To gain a deeper understanding of the behavior and learning dynamics of (deep) artificial neural networks, it is valuable to employ mathematical abstractions and models. These tools provide a simplified perspective on network performance and facilitate systematic investigations through simulations. In this paper, we propose utilizing the framework of stochastic processes, which has been underutilized thus far. Our approach models activation patterns of thresholded nodes in (deep) artificial neural networks as stochastic processes. We focus solely on activation frequency, leveraging neuroscience techniques used for real neuron spike trains. During a classification task, we extract spiking activity and use an arrival process following the Poisson distribution. We examine observed data from various artificial neural networks in image recognition tasks, fitting the proposed model's assumptions. Through this, we derive parameters describing activation patterns in each network. Our analysis covers randomly initialized, generalizing, and memorizing networks, revealing consistent differences across architectures and training sets. Calculating Mean Firing Rate, Mean Fano Factor, and Variances, we find stable indicators of memorization during learning, providing valuable insights into network behavior. The proposed model shows promise in describing activation patterns and could serve as a general framework for future investigations. It has potential applications in theoretical simulations, pruning, and transfer learning.

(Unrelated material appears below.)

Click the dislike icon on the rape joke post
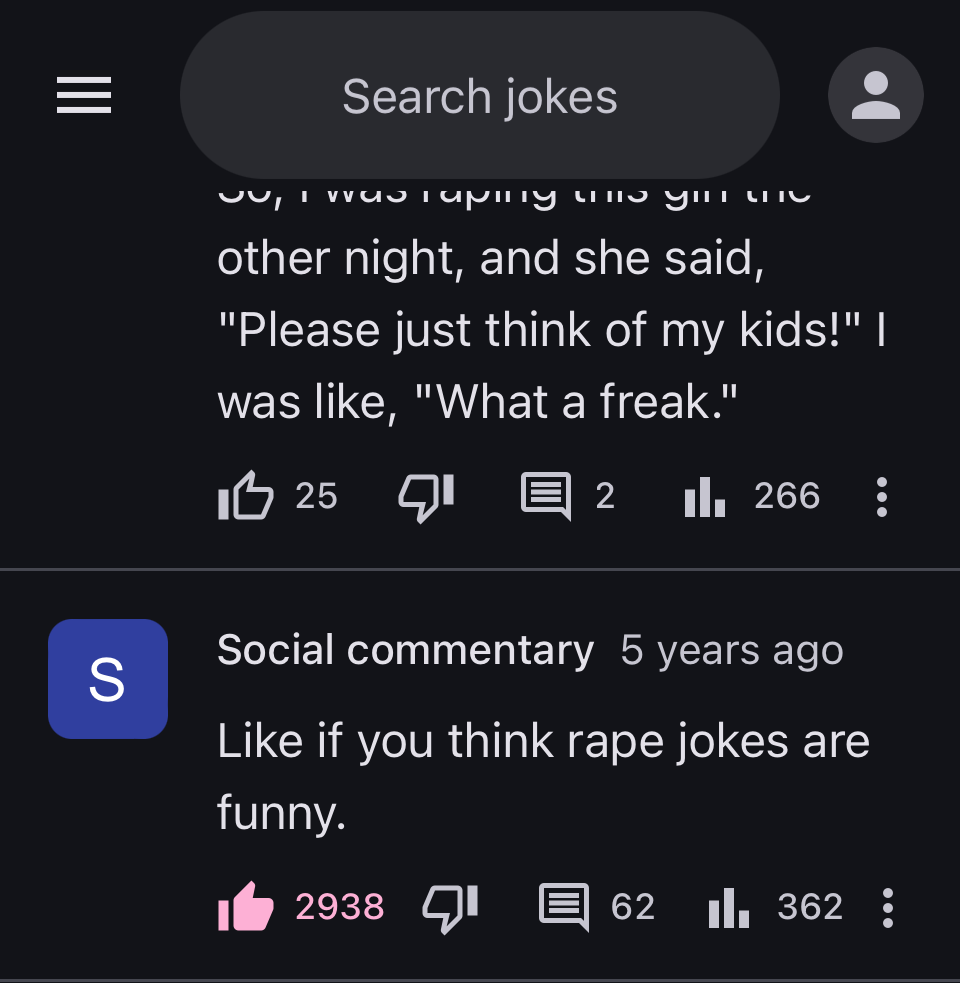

翻译：为深入理解（深度）人工神经网络的行为与学习动态，采用数学抽象与模型具有重要价值。这些工具为网络性能提供简化视角，并通过模拟促进系统性研究。本文提出利用随机过程框架（该框架迄今未被充分利用）。我们的方法将（深度）人工神经网络中阈值化节点的激活模式建模为随机过程。借鉴用于真实神经元脉冲序列的神经科学技术，我们仅聚焦于激活频率。在分类任务中，我们提取尖峰活动，并采用服从泊松分布的到达过程。针对图像识别任务中多种人工神经网络的观测数据，我们拟合所提出模型的假设，进而推导出描述各网络激活模式的参数。我们的分析涵盖随机初始化网络、泛化网络与记忆网络，揭示了不同架构及训练集间存在的稳定差异。通过计算平均发放率、平均Fano因子与方差，我们发现学习过程中指示记忆化的稳定指标，为网络行为提供了宝贵见解。所提出模型在描述激活模式方面具有潜力，可作为未来研究的通用框架，并可能应用于理论模拟、剪枝与迁移学习。